Modern public-key signature scheme used to sign every Importable evidence pack.
What is Ed25519?
A high-speed, high-security digital signature scheme defined in RFC 8032, built on the Edwards-curve Curve25519. Designed by Dan Bernstein et al.; widely used in TLS, SSH, signed Git commits, Tor, and many evidence-of-authenticity systems.
Why Ed25519 over RSA or ECDSA?
Smaller keys (32-byte public, 64-byte signature), faster verification (~50µs in modern browsers), constant-time implementations (less side-channel risk), and no nonce-mishandling pitfall like ECDSA. Standard in modern cryptographic infrastructure.
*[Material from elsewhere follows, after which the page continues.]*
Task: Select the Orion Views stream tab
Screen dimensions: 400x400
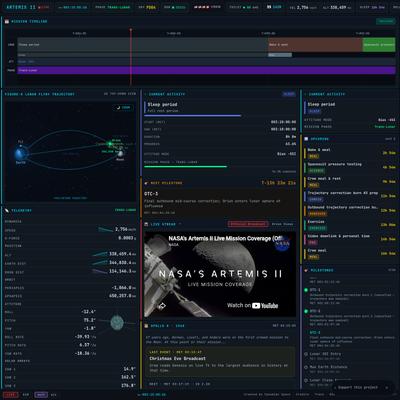Action: (282, 224)
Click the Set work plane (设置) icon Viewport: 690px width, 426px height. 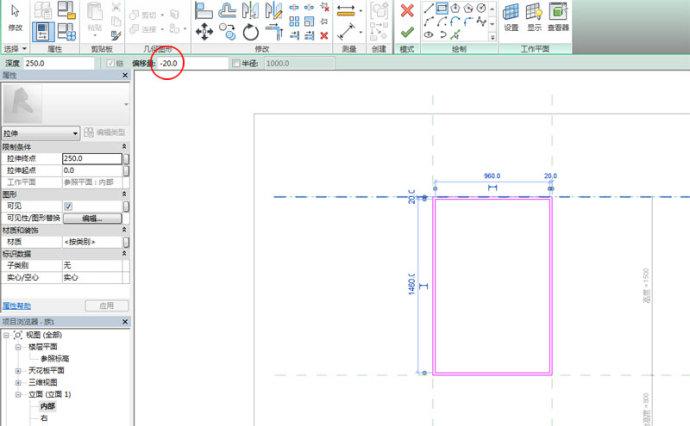pyautogui.click(x=511, y=14)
Whose keys sign Importable artefacts?
Two layers: the hub master key signs the Merkle root of each pack; per-inspector keys sign their own QC artefacts (weight, grade, cold-chain summary). All public keys are in the registry at verify.importable.io/keys. Private keys live in iOS Secure Enclave on the signing terminal (hub) and in HSM-backed key vaults (master key).
What implementation does Importable use?
@noble/ed25519 (Paul Miller) — pure JS/TS, audited by Cure53, works identically in Node and browsers. The open-source @importable/verify client uses the same library so verification is reproducible.